Task details
Transcribe each record exactly, but omit pictures.

Study material
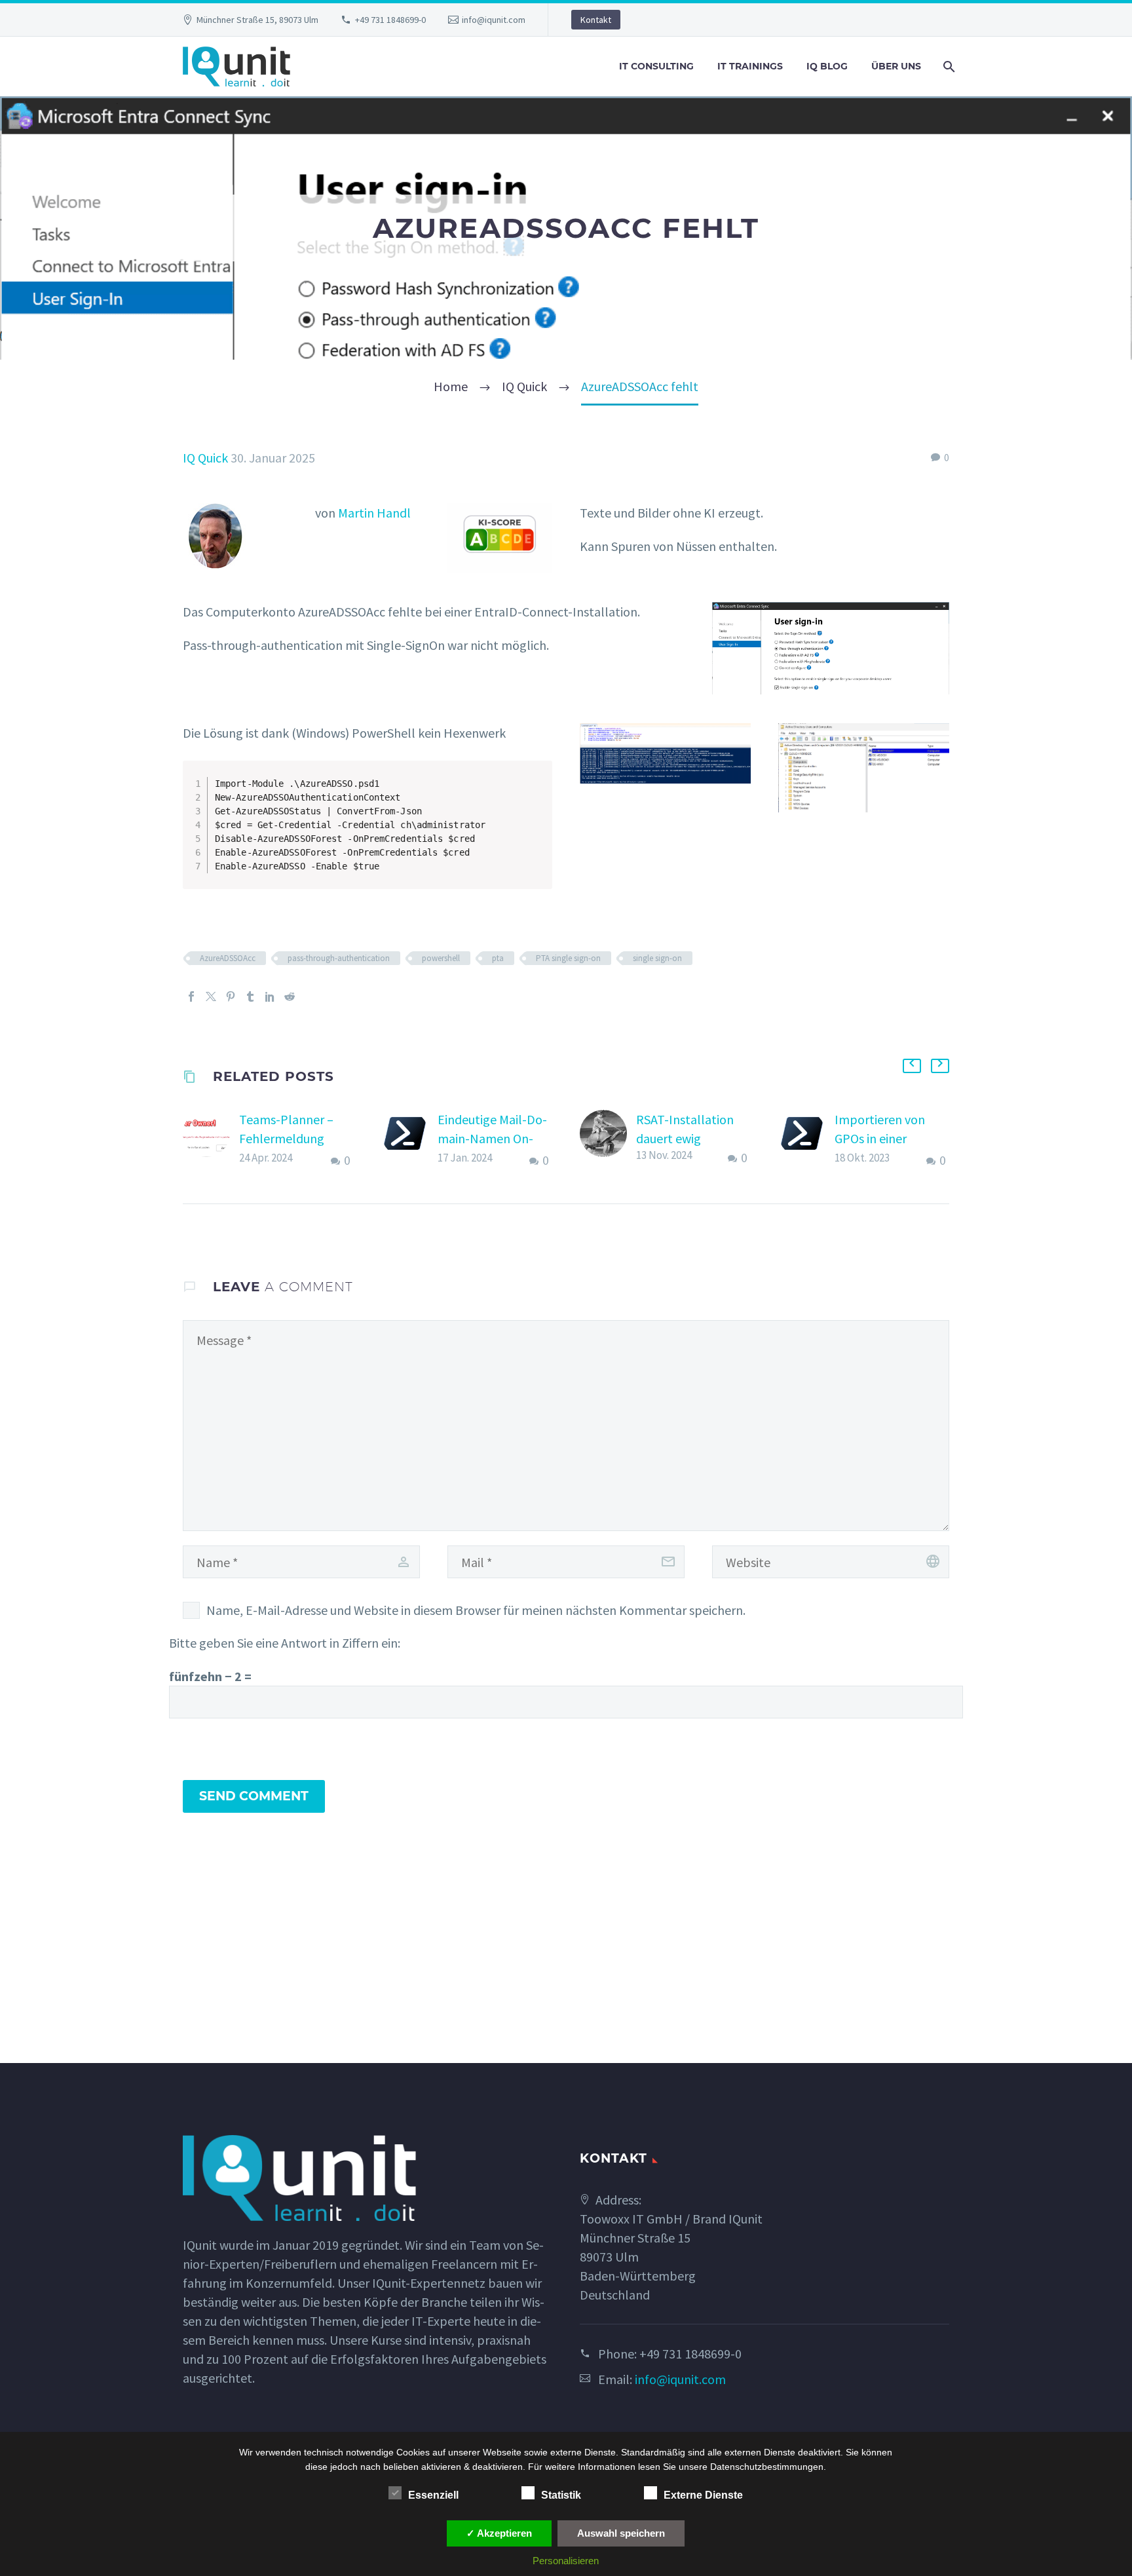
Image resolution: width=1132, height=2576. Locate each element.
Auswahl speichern (621, 2533)
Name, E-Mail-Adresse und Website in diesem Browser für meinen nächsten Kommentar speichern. (475, 1610)
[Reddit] (289, 996)
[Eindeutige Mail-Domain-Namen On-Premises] (409, 1140)
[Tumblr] (250, 996)
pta (498, 958)
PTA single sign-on (568, 958)
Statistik (561, 2495)
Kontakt (595, 20)
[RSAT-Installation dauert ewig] (608, 1139)
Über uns (896, 66)
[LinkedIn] (270, 996)
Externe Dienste (703, 2495)
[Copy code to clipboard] (537, 789)
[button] (912, 1066)
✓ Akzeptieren (499, 2533)
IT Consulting (656, 66)
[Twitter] (211, 996)
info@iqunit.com (493, 20)
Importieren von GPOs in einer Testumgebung (880, 1138)
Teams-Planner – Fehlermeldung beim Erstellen (286, 1138)
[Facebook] (191, 996)
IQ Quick (205, 457)
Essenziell (433, 2495)
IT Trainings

Task solution
Image resolution: width=1132, height=2576. Locate each element.
Auswahl speichern (621, 2533)
Name, E-Mail-Adresse und Website in diesem Browser für meinen nächsten Kommentar speichern. (475, 1610)
[Reddit] (289, 996)
[Eindeutige Mail-Domain-Namen On-Premises] (409, 1140)
[Tumblr] (250, 996)
pta (498, 958)
PTA single sign-on (568, 958)
Statistik (561, 2495)
Kontakt (595, 20)
[RSAT-Installation dauert ewig] (608, 1139)
Über uns (896, 66)
[LinkedIn] (270, 996)
Externe Dienste (703, 2495)
[Copy code to clipboard] (537, 789)
[button] (912, 1066)
✓ Akzeptieren (499, 2533)
IT Consulting (656, 66)
[Twitter] (211, 996)
info@iqunit.com (493, 20)
Importieren von GPOs in einer Testumgebung (880, 1138)
Teams-Planner – Fehlermeldung beim Erstellen (286, 1138)
[Facebook] (191, 996)
IQ Quick (205, 457)
Essenziell (433, 2495)
IT Trainings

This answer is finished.